Paul Hale Conductor. Philippa Boyle Soprano. Jessica Gillingwater Mezzo soprano. Timothy Langston Tenor .Stephen Cooper Baritone. Marcus Farnsworth Baritone. Julian Empett Bass
A grandly dignified richness of sound, laying before the audience with judiciously paced clarity some of the oratorio’s major themes
Review by William Ruff
An Elgar oratorio with plenty of Wagnerian intensity
If you’re not religious (and even if you are) it could have been a bit daunting to open the Nottingham Bach Choir’s programme for Elgar’s The Apostles and see the nine pages of words which Elgar set to music. Elgar’s fervent commitment to his faith leaps off the pages before a note is sounded. And there’s the cast list too: Jesus, Apostles (of course), Mary Magdalene plus an Angel and Mystic Chorus.

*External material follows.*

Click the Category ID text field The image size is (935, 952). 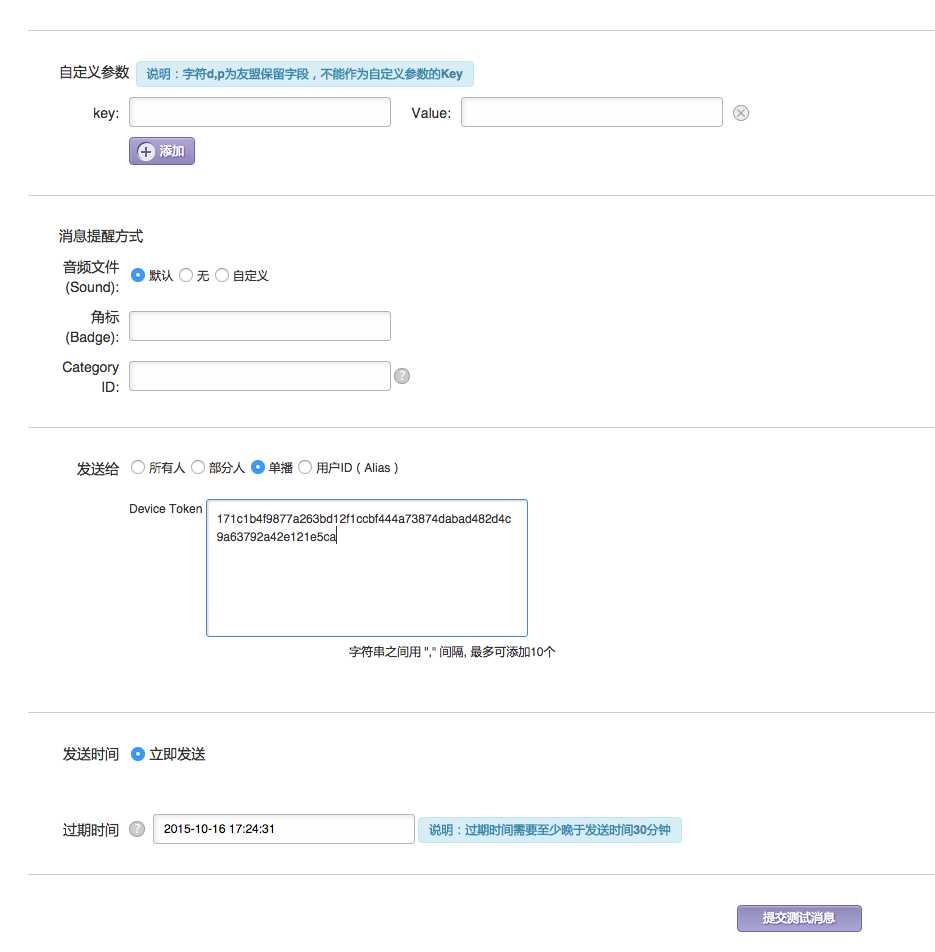[x=260, y=376]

Once the work starts, however, the effect is quite different. This is Elgar’s Wagner opera, its music thrilling for believers and non-believers alike, its network of leitmotivs worming their way into the listener’s subconscious, ensuring that each of its many episodes has its own vividly portrayed atmosphere.
Take for instance how the Nottingham Bach Choir and Players handled the Prologue, seizing the attention with a grandly dignified richness of sound, laying before the audience with judiciously paced clarity some of the oratorio’s major themes: the ‘Man of Sorrows’, the Gospel and the foundation of the Church.
There was much razor-sharp detail amongst the finely drawn scenes, such as the sounding of the shofar, the Jewish ritual trumpet, as dawn breaks and the sun rises on the morning prayers in the temple.
And there was much drama in the depiction of character. Marcus Farnsworth (as Jesus) and all the other soloists (Philippa Boyle, Jessica Gillingwater, Timothy Langston, Stephen Cooper and Julian Empett) brought not only fine voices but also much operatic intensity to their roles.
The final scene illustrated just how carefully conductor Paul Hale had prepared choir, orchestra and soloists for this performance. The Apostles look up to Heaven, joining with the Angels in what seemed a miracle of radiant scoring. The inevitability, the sureness of the symphonic sweep was a fitting climax to a fine performance.